В общем, подобную реакцию следовало ожидать. История с верандой и ночным яблоневым садом, конечно, замечательна, но по большому счету Мать–Ольха стремится, чем бы при этом она ни занималась, скорее оказаться под софитами, под пьянящими волнами признательности и восхищения. Какое тут смирение… Обычно жажда внимания у женщин имеет сугубо телесное выражение, поскольку женщины, как известно, телесные существа. Духовность у них, по замечанию одного полузабытого поэта, по большей части либо факультативна, либо признак вырождения. Мать–Ольха определенно духовна, но и на этом ярусе бытия, как красотка на поле телесного, она не терпит ни соперниц, ни соперников, способных отвлечь от нее внимание и притушить ее блеск. Возможно, в глубине души и Желтый Зверь для нее – всего лишь досадный соперник, с которым она вынуждена делить фимиам зрительского внимания. Впрочем, это уже напраслина, я, кажется, злословлю. А ведь Князь учит нас изгонять из сердца ложь, грубость и насмешку, ибо они суть зерна предательства.

– Все так, – сказал я. – Но не означает ли явление Желтого Зверя, что человек уже разбазарил, осквернил свое наследство – землю изгнания, отдав ее на поругание собственной алчности? Что мир, который тебе мнится, в самой идее уже обращен в пустыню, разбит и в принципе не сохраняем, а осквернивший богоданное наследство человек – ни при каких обстоятельствах не спасаем? Хотя, согласен, в последние годы люди понемногу оставляют плутни и изживают свой позор. Так видится. Но мало ли нам было явлено для обольщения миражей?

– Одним из них ты, кажется, и обольстился, – взяла Мать–Ольха категоричный тон. – И каково же искушение? Себя и весь род человечий, как плесень, как вселенского паразита, с лица земли свести! Самозарез на алтаре природы–матери. Не оправдали, мать, прости! Что за иезуитский изворот. Не–ет, я на такое никогда не соглашусь. Кукиш с маслом от меня твоему соблазну. И для кого, скажи мне, уготован мир, в котором нас не будет?

– Да вот хотя бы и для них, безгрешных. – Я кивнул на горшок с бегонией.

Взгляд Матери–Ольхи застыл.
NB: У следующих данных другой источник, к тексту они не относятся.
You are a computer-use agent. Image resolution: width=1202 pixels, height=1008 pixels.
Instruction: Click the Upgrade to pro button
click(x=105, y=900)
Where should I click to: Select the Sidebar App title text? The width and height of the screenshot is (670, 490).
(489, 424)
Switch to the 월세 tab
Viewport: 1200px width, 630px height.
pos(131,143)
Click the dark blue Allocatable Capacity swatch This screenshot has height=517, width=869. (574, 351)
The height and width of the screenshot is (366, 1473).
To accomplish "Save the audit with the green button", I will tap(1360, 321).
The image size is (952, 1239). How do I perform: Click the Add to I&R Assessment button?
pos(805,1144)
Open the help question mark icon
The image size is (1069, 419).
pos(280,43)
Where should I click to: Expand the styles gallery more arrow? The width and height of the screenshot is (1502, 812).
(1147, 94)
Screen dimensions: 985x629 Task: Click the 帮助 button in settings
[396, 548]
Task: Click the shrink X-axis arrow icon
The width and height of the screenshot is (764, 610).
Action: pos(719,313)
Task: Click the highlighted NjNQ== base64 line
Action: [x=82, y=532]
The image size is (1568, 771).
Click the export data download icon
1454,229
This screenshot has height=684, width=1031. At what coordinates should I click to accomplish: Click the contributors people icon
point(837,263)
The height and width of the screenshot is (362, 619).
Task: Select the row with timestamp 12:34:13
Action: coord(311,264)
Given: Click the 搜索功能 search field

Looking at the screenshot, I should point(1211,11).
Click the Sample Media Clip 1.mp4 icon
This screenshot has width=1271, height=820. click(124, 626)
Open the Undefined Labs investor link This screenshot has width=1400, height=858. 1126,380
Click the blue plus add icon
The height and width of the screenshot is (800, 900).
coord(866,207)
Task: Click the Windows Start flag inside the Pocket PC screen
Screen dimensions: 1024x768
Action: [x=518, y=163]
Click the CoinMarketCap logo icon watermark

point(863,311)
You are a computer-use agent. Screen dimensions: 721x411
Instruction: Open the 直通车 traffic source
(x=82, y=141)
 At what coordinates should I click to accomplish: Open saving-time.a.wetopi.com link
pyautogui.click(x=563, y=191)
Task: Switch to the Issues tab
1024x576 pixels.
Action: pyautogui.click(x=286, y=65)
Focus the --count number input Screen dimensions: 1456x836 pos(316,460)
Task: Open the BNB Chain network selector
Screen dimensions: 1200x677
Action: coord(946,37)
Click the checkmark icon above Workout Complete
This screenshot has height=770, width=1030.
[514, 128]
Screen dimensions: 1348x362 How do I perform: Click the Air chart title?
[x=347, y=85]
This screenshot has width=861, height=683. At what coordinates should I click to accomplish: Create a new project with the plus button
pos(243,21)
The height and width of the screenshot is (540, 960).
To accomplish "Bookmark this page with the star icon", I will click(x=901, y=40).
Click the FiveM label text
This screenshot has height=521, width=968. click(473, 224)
Похоже, мысль очистить престол, ради того чтобы на него взошли прекрасные деревья, ее поразила. Во всяком случае, не вызвала ни отторжения, ни гнева.

А в мою голову упало вдруг колючее зерно: «Вечный зов» – куда зовет он? В небытие? Неужто же всё так – Льнява и те, кто стоит над ним, стараются привить сознанию людей экологически стерильную идею, что мир без человека есть лучший мир? И все слова о рейтинге, сенсации, товарном облике продукта – лишь дымовая пелена, скрывающая главный, как Мать–Ольха сказала, изворот? Однако Льнява и подобные ему вовсе не из тех, кто добровольно осознают вину и со смирением уходят. Напротив, эти всех от корыта ототрут, чтобы самим хлебать. Тогда – зачем? Льнява чувствует перемену ветра времен и, как всякий лакей, любит новую силу авансом?

 

Проснувшись следующим утром в своем гнезде на Верейской, я немного помечтал о спорте и утренней гимнастике, после чего воткнул ноги в тапочки и отправился в ванную принимать душ и чистить зубы. Вспоминая со щеткой во рту вчерашний вечер, я счел, что проявил в беседе с Матерью–Ольхой определенную психическую неуравновешенность, допустил, так сказать, некоторые излишние нервические колебания, однако пришедшие вслед за тем на ум слова Карла Ясперса, что–де психологическая норма – это легкая дебильность, меня успокоили.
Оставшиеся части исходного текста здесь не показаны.